The Trap of Surface Knowledge

The trap is subtle.
If you’ve used good tools, everything looks easy. You start thinking:

I know how this works.

But what you actually know is how to use the interface of a system, not how the system itself works.

Tools are great at hiding complexity. That’s their job. But they can also create an illusion of mastery.
I fell into this trap more than once.
In the fitness example, I thought the system was simple because the API already returned nicely structured fields.

But I had never asked deeper questions like:

  • How do devices actually record activity data?
  • What formats do they export? (GPX? TCX? FIT?)
  • How do you parse those files?
  • How do you compute elevation gain from raw points?

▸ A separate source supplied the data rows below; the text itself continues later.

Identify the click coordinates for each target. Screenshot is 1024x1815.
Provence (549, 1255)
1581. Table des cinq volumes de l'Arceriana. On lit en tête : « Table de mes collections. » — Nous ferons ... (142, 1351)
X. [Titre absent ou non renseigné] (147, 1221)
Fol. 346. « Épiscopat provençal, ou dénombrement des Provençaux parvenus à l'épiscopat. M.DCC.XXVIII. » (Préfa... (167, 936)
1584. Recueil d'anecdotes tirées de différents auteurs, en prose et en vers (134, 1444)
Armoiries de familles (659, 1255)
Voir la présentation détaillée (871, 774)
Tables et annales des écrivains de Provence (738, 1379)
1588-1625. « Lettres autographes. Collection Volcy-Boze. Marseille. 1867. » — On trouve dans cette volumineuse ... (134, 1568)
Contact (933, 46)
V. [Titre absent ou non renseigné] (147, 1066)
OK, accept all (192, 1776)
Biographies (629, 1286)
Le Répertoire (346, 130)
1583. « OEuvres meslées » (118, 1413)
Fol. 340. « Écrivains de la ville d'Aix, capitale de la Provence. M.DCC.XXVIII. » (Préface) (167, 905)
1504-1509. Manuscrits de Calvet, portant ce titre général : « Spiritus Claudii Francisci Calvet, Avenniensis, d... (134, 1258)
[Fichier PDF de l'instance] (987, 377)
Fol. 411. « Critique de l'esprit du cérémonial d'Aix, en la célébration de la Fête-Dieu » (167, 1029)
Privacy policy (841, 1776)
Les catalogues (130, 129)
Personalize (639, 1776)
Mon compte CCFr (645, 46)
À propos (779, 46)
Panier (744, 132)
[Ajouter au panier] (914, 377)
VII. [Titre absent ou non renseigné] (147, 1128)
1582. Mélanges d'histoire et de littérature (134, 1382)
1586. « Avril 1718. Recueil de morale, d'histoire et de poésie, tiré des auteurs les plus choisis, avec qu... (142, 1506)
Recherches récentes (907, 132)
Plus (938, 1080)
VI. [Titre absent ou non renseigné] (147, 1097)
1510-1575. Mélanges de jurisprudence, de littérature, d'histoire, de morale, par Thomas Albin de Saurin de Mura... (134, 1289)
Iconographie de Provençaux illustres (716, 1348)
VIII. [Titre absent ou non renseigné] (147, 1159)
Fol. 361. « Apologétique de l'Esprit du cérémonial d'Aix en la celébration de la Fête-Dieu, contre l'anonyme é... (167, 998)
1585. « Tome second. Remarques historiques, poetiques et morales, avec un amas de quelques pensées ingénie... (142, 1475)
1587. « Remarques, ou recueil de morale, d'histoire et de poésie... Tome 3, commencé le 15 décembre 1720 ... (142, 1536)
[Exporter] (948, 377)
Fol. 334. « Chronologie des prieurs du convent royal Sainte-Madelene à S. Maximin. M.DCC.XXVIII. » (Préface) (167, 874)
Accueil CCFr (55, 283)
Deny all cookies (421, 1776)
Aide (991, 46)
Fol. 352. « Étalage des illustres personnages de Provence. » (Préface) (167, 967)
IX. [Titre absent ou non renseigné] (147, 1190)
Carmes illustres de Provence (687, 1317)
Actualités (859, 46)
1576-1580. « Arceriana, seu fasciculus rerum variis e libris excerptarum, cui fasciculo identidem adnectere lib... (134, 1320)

Those questions live below the abstraction layer most tools provide.

The Same Pattern Appears Everywhere

Once I noticed this pattern, I started seeing it in other domains too.

Take pharmacy systems.

At a high level it seems straightforward: record purchases, record sales, track stock. But once you start modeling real transactions, the details appear quickly:

  • batch numbers
  • expiration dates
  • partial deliveries
  • returns (sometimes partial)
  • stock corrections
  • audit logs

The “simple system” suddenly becomes a web of small but important rules.
And those rules are where real software engineering lives.

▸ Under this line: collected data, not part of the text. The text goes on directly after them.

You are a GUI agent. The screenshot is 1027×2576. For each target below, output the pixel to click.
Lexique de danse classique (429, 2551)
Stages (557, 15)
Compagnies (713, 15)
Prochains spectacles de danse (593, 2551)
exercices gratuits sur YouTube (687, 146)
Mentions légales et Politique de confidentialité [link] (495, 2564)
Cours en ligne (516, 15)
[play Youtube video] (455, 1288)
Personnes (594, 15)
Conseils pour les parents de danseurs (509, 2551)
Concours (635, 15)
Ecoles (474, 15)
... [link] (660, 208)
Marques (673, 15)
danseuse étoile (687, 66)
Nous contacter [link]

Learning by Going One Layer Deeper

The realization led me to change how I approach learning.
Instead of only understanding systems at a conceptual level, I try to go one layer deeper.
For example, instead of saying:

A fitness tracker imports activity data.

I might ask:

  • How do I parse a GPX file?
  • How are track points structured?
  • How do I compute distance from coordinates?
  • How do I calculate elevation gain?

These questions lead to small technical experiments.
None of these experiments are large products. They are just small explorations into how systems actually work.
But each one replaces a piece of surface knowledge with something more concrete.

A Useful Signal

I’ve started noticing a small signal that often tells me I don’t understand something yet.
If something feels too simple, it’s often because I haven’t seen the details.
Real systems rarely stay simple once you open them up.

From “Knowing” to Understanding

For a long time I was comfortable knowing how to use systems.
Now I’m more interested in understanding how they work.
Not at the level of massive architectures, but at the level of small mechanisms:

  • how data is structured
  • how it is parsed
  • how it flows through a system
  • how edge cases appear

That’s where the real learning happens.

And sometimes, the best way to discover what you don’t know is simply to open the hood and start looking.